福特與中國供應商的合作主要集中在電池領域。

通用與福特的在華業務
目前,無論是通用還是福特,并未像日系和德系車企一樣加大在華投資力度。
2023年,通用在中國市場的總銷量約為231萬輛,略高于前一年。銷量主要由其三大合資體系貢獻:上汽通用、上汽通用五菱以及凱迪拉克。
其中,上汽通用五菱表現尤為強勁,憑借五菱宏光MINI EV等小型電動車,在國內低價市場和海外出口市場均獲得顯著增長,占總銷量近150萬輛。
別克和凱迪拉克兩個品牌也在經歷產品更新后逐步回暖,尤其是在SUV細分市場取得一定恢復。
但整體來看,通用在中國的市場份額仍持續承壓,2023年已從疫情前的12%~13%下滑至8%~9%左右。
進入2024年,通用汽車在華的銷量為210萬輛,呈下滑趨勢。
相比于通用,福特在華市場份額更小。
2023年,福特在華總銷量為49萬輛,主要由長安福特和林肯品牌構成。其中,SUV車型如L、探險者等為銷售主力。
2024年,福特在華銷量下降至44萬輛,低于前一年,這一銷量僅占中國市場份額的1.6%。

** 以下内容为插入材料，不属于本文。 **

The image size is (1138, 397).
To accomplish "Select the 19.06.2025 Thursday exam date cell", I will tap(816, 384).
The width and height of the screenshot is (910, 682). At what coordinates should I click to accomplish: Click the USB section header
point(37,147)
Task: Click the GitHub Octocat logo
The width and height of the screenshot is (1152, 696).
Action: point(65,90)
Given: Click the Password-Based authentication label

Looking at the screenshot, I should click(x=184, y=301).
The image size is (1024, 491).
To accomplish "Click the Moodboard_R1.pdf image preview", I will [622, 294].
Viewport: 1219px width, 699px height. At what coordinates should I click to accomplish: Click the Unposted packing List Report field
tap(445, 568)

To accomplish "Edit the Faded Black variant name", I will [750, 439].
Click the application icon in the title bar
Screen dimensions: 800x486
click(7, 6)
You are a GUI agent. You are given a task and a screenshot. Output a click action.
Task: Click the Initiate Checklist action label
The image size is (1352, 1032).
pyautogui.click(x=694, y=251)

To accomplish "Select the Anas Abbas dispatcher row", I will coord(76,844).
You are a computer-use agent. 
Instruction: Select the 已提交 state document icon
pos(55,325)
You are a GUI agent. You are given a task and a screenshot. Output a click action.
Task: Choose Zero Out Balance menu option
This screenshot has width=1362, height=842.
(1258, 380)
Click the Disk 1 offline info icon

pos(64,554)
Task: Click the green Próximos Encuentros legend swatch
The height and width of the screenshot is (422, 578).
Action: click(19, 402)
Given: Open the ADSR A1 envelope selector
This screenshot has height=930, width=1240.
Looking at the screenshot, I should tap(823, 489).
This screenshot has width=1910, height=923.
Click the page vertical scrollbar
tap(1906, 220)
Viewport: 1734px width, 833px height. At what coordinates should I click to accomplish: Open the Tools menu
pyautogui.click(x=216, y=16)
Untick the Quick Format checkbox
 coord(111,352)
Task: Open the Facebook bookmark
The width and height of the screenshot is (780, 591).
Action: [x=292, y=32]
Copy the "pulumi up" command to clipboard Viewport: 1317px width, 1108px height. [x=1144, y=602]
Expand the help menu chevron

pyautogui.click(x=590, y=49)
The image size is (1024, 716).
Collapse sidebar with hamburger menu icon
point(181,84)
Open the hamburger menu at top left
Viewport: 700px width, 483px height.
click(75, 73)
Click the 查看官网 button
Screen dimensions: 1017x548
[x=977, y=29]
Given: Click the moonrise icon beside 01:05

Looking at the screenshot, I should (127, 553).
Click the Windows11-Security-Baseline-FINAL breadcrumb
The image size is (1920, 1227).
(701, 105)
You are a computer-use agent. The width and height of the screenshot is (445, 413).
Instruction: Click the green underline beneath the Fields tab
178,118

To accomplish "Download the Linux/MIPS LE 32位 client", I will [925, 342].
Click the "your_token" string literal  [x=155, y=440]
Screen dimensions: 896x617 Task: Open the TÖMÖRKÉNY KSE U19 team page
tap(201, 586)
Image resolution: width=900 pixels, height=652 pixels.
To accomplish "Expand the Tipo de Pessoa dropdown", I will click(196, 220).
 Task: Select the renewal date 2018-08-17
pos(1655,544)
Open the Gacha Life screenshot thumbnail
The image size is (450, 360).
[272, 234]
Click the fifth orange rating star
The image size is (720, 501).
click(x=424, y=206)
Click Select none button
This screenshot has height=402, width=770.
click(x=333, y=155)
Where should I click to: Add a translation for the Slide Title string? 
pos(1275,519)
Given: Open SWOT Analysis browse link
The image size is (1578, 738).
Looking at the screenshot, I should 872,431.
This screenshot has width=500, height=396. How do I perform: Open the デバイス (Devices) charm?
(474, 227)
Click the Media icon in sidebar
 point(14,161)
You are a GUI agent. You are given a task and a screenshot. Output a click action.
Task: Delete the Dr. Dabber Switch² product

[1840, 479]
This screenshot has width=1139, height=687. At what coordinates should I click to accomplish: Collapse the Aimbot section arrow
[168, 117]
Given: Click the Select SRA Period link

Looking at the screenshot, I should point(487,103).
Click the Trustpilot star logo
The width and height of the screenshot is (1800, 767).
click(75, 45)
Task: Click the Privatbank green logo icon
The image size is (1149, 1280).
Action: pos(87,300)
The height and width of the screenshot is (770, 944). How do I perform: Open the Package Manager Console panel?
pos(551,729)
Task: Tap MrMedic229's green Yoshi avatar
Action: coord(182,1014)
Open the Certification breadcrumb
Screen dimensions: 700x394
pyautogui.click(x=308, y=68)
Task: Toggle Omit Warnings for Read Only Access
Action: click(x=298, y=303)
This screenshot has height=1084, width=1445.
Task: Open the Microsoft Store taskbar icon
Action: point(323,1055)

盡管銷量數據下降,2024年福特在華業務實現了6億美元的盈利, 部分盈利增長歸因于中國制造的福特和林肯車型出口到海外市場。
福特通過停產虧損車型、聚焦高利潤中大型車、整合閑置產能等“做減法”的戰略,提升了盈利水平和效率。
和德系、日系車企喜歡喊的“在中國,為中國”相比,福特和通用從未有過如此表述。福特也僅有過“更福特,更中國”的對華策略。

尋求中國化
中美兩國貿易摩擦和技術封鎖的不斷升級,使得車輛零部件、關鍵原料跨境流動風險驟增。
除了通用和福特,特斯拉作為少數擁有中國超級工廠的車企,同樣被美國議員點名批評對中方過度依賴。
豐田則采取與中國廠商合作的策略,其當下面向中國市場的純電動車都是與中方合資伙伴共同開發,以期借鑒中國快速迭代的經驗。
總體上,中美貿易爭端及各自的產業政策已促使全球車企重構供應鏈與市場布局。
一方面推動通用等企業盡快將更多生產和采購轉移回美國;另一方面也逼迫它們在中國市場加大本土化力度,或尋找與中國同行合作的途徑。
即便如此,短期內,雖然高關稅抬高了生產成本,但全球其他車企仍繼續進口中國零部件,因為中國的成本更低,有些也更先進。
近期外媒報道的雷諾已決定終止與法雷奧開發新型不含稀土的電機項目,他們已尋找到更便宜的中國供應商作為替代正是這一例證。
整體而言,隨著未來幾年國際形勢、政策和市場格局的演變,這些調整將對全球汽車供應鏈及各大車企的戰略產生深遠影響。